**WORK REQUEST**
Without leaving out a single line, restate the entries below exactly.

**MATERIAL FOR THIS TASK**
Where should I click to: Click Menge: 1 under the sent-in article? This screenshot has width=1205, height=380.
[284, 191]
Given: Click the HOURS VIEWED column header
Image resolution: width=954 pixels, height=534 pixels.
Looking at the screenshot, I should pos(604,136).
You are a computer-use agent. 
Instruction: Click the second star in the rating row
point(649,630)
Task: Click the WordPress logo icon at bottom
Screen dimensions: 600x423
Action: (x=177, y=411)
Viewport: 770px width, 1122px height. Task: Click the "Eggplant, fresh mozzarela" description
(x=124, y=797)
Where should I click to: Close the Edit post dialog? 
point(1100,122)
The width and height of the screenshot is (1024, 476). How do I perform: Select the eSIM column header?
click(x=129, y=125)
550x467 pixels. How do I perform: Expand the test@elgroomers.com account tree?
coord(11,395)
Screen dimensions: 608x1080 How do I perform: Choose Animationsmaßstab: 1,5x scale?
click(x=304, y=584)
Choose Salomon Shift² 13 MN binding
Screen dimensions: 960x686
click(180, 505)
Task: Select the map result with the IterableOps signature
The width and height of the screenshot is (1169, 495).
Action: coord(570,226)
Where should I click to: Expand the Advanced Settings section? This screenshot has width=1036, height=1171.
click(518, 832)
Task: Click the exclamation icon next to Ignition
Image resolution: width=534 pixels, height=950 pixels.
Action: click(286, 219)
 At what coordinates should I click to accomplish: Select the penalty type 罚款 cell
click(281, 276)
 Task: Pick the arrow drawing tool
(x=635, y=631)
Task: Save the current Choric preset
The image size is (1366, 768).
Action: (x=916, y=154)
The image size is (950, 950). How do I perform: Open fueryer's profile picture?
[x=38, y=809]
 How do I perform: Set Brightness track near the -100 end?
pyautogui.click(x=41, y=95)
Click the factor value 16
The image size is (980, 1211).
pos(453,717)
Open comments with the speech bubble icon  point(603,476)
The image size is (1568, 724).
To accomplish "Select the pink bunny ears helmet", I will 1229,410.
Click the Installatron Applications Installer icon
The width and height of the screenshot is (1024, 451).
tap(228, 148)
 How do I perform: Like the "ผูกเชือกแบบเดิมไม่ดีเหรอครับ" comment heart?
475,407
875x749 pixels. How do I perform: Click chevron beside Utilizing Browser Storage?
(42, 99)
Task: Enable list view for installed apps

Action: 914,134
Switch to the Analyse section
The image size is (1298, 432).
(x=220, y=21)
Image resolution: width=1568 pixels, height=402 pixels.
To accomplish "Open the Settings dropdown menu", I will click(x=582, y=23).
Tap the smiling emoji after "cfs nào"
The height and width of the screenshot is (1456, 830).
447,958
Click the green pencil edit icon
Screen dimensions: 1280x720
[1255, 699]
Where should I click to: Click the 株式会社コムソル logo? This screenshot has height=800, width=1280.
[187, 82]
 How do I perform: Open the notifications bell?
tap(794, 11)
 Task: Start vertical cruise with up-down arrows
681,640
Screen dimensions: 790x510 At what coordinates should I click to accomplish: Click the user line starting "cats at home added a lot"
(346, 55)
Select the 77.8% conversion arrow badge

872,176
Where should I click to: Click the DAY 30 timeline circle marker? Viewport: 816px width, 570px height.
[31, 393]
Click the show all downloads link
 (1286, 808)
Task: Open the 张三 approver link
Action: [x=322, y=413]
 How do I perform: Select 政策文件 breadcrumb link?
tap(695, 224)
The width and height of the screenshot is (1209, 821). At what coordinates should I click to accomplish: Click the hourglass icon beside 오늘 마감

**YOUR RESPONSE**
Where should I click to: Click Menge: 1 under the sent-in article? This screenshot has width=1205, height=380.
[284, 191]
Given: Click the HOURS VIEWED column header
Image resolution: width=954 pixels, height=534 pixels.
Looking at the screenshot, I should pos(604,136).
You are a computer-use agent. 
Instruction: Click the second star in the rating row
point(649,630)
Task: Click the WordPress logo icon at bottom
Screen dimensions: 600x423
Action: (x=177, y=411)
Viewport: 770px width, 1122px height. Task: Click the "Eggplant, fresh mozzarela" description
(x=124, y=797)
Where should I click to: Close the Edit post dialog? 
point(1100,122)
The width and height of the screenshot is (1024, 476). How do I perform: Select the eSIM column header?
click(x=129, y=125)
550x467 pixels. How do I perform: Expand the test@elgroomers.com account tree?
coord(11,395)
Screen dimensions: 608x1080 How do I perform: Choose Animationsmaßstab: 1,5x scale?
click(x=304, y=584)
Choose Salomon Shift² 13 MN binding
Screen dimensions: 960x686
click(180, 505)
Task: Select the map result with the IterableOps signature
The width and height of the screenshot is (1169, 495).
Action: coord(570,226)
Where should I click to: Expand the Advanced Settings section? This screenshot has width=1036, height=1171.
click(518, 832)
Task: Click the exclamation icon next to Ignition
Image resolution: width=534 pixels, height=950 pixels.
Action: click(286, 219)
 At what coordinates should I click to accomplish: Select the penalty type 罚款 cell
click(281, 276)
 Task: Pick the arrow drawing tool
(x=635, y=631)
Task: Save the current Choric preset
The image size is (1366, 768).
Action: (x=916, y=154)
The image size is (950, 950). How do I perform: Open fueryer's profile picture?
[x=38, y=809]
 How do I perform: Set Brightness track near the -100 end?
pyautogui.click(x=41, y=95)
Click the factor value 16
The image size is (980, 1211).
pos(453,717)
Open comments with the speech bubble icon  point(603,476)
The image size is (1568, 724).
To accomplish "Select the pink bunny ears helmet", I will 1229,410.
Click the Installatron Applications Installer icon
The width and height of the screenshot is (1024, 451).
tap(228, 148)
 How do I perform: Like the "ผูกเชือกแบบเดิมไม่ดีเหรอครับ" comment heart?
475,407
875x749 pixels. How do I perform: Click chevron beside Utilizing Browser Storage?
(42, 99)
Task: Enable list view for installed apps

Action: 914,134
Switch to the Analyse section
The image size is (1298, 432).
(x=220, y=21)
Image resolution: width=1568 pixels, height=402 pixels.
To accomplish "Open the Settings dropdown menu", I will click(x=582, y=23).
Tap the smiling emoji after "cfs nào"
The height and width of the screenshot is (1456, 830).
447,958
Click the green pencil edit icon
Screen dimensions: 1280x720
[1255, 699]
Where should I click to: Click the 株式会社コムソル logo? This screenshot has height=800, width=1280.
[187, 82]
 How do I perform: Open the notifications bell?
tap(794, 11)
 Task: Start vertical cruise with up-down arrows
681,640
Screen dimensions: 790x510 At what coordinates should I click to accomplish: Click the user line starting "cats at home added a lot"
(346, 55)
Select the 77.8% conversion arrow badge

872,176
Where should I click to: Click the DAY 30 timeline circle marker? Viewport: 816px width, 570px height.
[31, 393]
Click the show all downloads link
 (1286, 808)
Task: Open the 张三 approver link
Action: [x=322, y=413]
 How do I perform: Select 政策文件 breadcrumb link?
tap(695, 224)
The width and height of the screenshot is (1209, 821). At what coordinates should I click to accomplish: Click the hourglass icon beside 오늘 마감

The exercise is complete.